Honestly, I love them. I think sometimes we can hold things too preciously and not mess with them, and it's okay, if you're a purist, that's cool. But I like not keeping things so sacred and so precious, that it doesn't allow us to kind of experiment, because you might never know where you might discover experimenting. As long as you still got the OG in the line up and it still comes out, then cool, do whatever you want. Do all kinds of variations, and if some of those variations actually take, and it makes the OG drop off eventually, then that's fine too. I know there's a couple of new models that we're introducing, and having talked to a couple of the designers that have designed those new shoes, I think they've done a fantastic job of actually looking at it, being inspired, but then taking it to another place, to a new level.
It’s interesting to see the new Ultra Air Max 95. It’s so smooth it almost looks like a sculpture, rather than a shoe. What do you think about these edited versions of your original designs? (be honest!)
I think its fantastic that twenty years after the AM 95 first debuted, there is still interest in the footwear. With the Ultra, its very much AM 95 as soon as you look at it. A lot of the design elements are exactly the same with an inverse of colors. Its a great reminder of the DNA of the OG.
The Jacquard version is crazy too. Did you have much to do with them?
Ben Yun is the talented designer behind Jacquard. We had some conversations where I shared about the inspiration behind the OG. The color on the original was one-of-a-kind back then. Running shoes never used black midsoles prior to AM 95 but I wanted to use it because its functional. You can’t see dirt. Those conversations probably helped shape some of the design here. Ben did a great job in creating a unique, stand-alone design, while still keeping to the original Max 95 DNA. I can definitely see a strong connection but his product is strong on its own.
Given the current obsession with minimalism and monotone colours in performance sportswear, do you think that it's possible for a new sneaker to really blow people's minds like your design did back in 1995?

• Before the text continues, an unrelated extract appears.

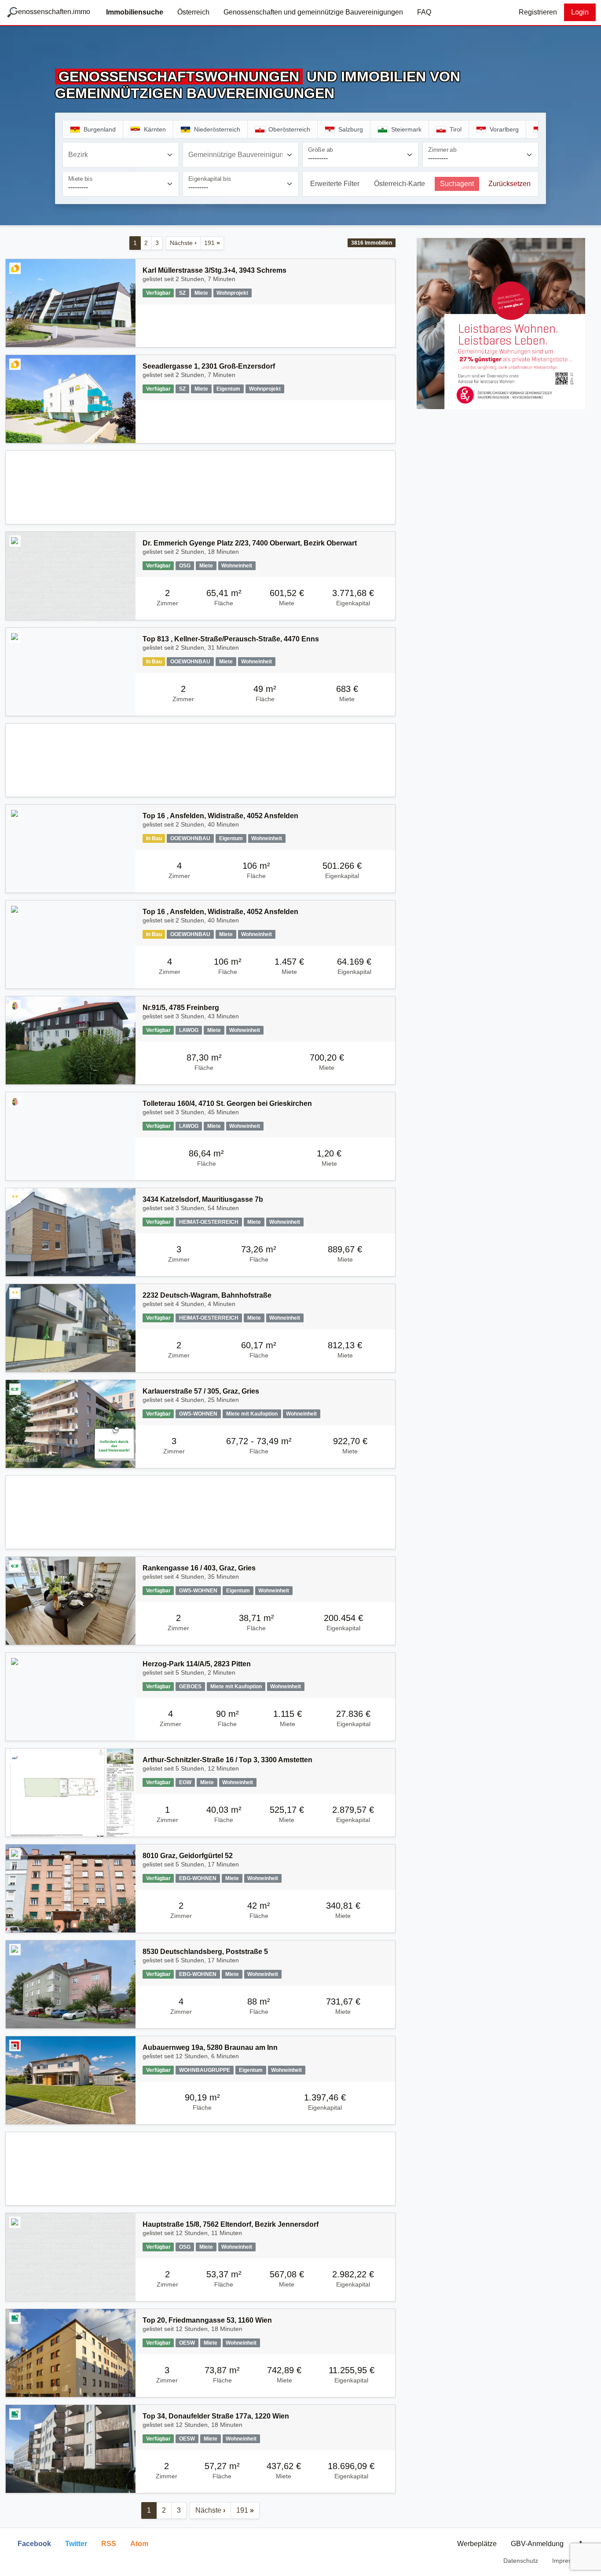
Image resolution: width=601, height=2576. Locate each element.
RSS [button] (108, 2543)
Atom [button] (139, 2543)
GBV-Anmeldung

Absolutely. I totally believe that. It may not be as easy, but I believe it can be done. What I think sets brands apart and what I think sets Nike apart is that we're never satisfied, so we're in constant pursuit of something; a great product, great performance, the most technical, and then we innovate around that all the time. In that constant pursuit, when you find something that is so different and so unique that it actually does create ripple effects in the industry, that’s when the magic happens. And I think it does continue to happen, it just looks different these days, because sneaker culture, and the world is just more complex than it was back in the '90s.
I don't wanna wax philosophical on all that, but I do feel that the market is a lot more complex, but it's possible to still blow peoples minds and change the paradigm with great design, it’s just a little bit more difficult than it used to be.